Merging and rebasing accomplish similar goals, but go about them in different ways. Both help manage working with branches and collaborating with multiple people, but they’re not interchangeable, and rebasing can be harmful if not done properly.
What’s The Deal With Rebasing?
Rebasing is very complicated, so it’s important to understand how git works under the hood if we’re going to make any sense of it.
Git stores your code as a series of edits. You can think of this like a chain, working backwards. Each edit, or “commit,” references the ID of the previous commit and includes what changed from the previous commit. This chain is only stored on your computer; your Git client doesn’t talk to any other Git clients unless it’s performing a fetch or push (pull is really just fetch + merge with your local branch), and even then, it’s only talking to a shared remote repository.
Branches are more complicated. Git only stores one thing when dealing with branches: the ID of the commit at the end of the branch. In this way, you can think of them like the playhead on a record player; you put the branch head at a specific position, and it works its way back through the chain, “playing” your code and arriving at a final version. Whenever you commit, your local git client will automatically move the playhead forward to the new commit.
If you wanted to merge feature into master, you would run:
This creates a new merge commit, and if there are any conflicts, you’ll have to solve them manually. The git merge command moves the master playhead to the new merge commit, and deletes the feature playhead, as it’s no longer necessary.

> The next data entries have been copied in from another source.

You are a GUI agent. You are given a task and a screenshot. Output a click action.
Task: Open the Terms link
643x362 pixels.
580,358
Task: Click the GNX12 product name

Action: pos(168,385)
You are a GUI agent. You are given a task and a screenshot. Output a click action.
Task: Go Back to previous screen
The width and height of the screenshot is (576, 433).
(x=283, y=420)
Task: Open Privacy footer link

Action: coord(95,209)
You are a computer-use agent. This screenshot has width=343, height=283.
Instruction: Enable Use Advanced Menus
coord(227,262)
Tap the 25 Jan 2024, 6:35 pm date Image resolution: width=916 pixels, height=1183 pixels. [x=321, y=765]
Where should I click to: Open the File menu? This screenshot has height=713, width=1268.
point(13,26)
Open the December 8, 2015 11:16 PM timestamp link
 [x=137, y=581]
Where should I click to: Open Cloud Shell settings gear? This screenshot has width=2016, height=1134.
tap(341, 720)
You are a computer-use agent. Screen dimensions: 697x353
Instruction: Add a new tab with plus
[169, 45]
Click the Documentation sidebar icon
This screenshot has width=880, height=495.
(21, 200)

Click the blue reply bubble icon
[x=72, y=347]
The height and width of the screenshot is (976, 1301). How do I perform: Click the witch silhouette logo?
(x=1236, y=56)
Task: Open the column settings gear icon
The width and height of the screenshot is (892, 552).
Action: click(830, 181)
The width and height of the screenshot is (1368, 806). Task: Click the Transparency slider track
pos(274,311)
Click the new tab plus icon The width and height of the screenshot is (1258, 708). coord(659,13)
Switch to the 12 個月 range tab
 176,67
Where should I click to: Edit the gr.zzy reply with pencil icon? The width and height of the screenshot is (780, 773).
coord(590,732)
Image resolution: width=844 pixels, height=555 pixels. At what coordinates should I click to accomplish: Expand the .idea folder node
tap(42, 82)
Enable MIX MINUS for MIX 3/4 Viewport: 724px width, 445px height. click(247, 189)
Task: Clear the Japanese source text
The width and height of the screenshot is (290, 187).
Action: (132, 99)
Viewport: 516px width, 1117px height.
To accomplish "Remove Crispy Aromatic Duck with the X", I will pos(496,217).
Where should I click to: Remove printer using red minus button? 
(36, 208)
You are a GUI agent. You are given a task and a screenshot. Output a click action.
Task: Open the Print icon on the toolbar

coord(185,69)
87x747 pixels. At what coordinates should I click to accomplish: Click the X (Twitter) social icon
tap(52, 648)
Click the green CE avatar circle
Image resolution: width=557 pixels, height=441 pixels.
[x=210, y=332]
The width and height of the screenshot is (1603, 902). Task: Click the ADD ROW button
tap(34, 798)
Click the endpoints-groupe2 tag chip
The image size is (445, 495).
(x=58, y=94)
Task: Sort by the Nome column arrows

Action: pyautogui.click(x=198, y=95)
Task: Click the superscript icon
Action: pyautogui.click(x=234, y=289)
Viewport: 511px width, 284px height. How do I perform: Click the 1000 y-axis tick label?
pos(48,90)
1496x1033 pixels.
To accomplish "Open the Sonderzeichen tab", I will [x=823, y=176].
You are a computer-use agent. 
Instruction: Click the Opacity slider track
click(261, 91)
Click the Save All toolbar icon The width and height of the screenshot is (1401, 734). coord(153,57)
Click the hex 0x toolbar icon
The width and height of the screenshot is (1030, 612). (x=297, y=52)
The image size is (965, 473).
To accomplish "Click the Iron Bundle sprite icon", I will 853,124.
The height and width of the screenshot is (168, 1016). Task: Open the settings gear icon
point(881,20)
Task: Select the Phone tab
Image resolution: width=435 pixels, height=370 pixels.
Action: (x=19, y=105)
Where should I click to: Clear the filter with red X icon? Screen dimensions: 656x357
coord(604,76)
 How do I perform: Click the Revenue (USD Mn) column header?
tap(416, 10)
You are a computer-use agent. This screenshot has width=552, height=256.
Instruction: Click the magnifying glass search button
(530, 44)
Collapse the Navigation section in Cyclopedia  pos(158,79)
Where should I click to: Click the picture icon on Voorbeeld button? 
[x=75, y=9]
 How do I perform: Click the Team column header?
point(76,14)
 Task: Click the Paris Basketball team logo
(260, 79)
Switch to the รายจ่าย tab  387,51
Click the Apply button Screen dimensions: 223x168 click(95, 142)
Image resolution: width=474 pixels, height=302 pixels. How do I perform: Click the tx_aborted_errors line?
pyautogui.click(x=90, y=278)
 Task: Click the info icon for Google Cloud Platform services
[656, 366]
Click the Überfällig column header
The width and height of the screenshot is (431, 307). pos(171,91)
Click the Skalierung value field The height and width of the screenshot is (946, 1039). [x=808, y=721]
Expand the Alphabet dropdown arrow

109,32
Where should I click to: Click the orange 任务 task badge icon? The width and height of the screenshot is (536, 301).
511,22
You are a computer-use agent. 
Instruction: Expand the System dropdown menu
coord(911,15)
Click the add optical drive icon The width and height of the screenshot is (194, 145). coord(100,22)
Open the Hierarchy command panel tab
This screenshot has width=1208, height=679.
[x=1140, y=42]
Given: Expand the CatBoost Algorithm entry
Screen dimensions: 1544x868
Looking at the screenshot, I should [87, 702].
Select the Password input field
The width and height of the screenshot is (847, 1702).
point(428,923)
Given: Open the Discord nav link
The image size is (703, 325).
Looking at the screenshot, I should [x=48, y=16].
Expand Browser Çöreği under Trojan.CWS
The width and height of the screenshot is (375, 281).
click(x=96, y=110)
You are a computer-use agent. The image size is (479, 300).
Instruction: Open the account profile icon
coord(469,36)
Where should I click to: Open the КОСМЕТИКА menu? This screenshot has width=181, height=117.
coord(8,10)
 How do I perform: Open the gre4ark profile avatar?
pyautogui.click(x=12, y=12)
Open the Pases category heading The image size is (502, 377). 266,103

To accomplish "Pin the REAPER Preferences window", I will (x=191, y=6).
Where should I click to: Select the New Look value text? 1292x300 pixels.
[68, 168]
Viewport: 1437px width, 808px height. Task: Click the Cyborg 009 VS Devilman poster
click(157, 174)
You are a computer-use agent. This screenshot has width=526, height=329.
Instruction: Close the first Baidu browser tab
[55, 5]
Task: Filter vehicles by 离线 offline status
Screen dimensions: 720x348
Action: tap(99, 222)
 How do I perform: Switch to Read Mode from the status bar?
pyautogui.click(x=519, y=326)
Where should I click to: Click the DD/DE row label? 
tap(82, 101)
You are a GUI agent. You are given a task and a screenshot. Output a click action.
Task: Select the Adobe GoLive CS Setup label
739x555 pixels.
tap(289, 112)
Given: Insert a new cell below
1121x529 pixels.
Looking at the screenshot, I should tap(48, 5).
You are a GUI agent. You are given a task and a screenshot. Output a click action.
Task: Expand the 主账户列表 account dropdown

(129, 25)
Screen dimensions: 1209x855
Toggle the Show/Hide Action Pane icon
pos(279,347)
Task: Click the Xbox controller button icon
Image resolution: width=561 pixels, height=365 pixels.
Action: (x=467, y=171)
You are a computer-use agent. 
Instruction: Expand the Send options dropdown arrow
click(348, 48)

This method of merging code presents three problems:
There may be changes on the master branch that the feature branch would like to include, particularly if feature is taking a while to develop. Being forced to go through the merge process every time you want to work with branches is annoying. The commit history is messy, though this is largely an aesthetic problem.
Rebasing tries to solve these issues, to varying degrees of success. Rebasing changes where you started your branch. The whole branch is lifted up, and transported to the end of the current master branch, where it connects to the end. The master branch is left untouched, and is free to continue receiving commits.
The commits aren’t actually moved, however, since commits are immutable. Rather, they’re copied, which results in new commit IDs. The previous commits are left stranded, hiding in your Git files but never to be seen again, since the playhead has moved somewhere else.
To execute this process from the command line, you would run:
This opens the branch, pulls the current changes to master, and then rebases the feature branch onto the master branch.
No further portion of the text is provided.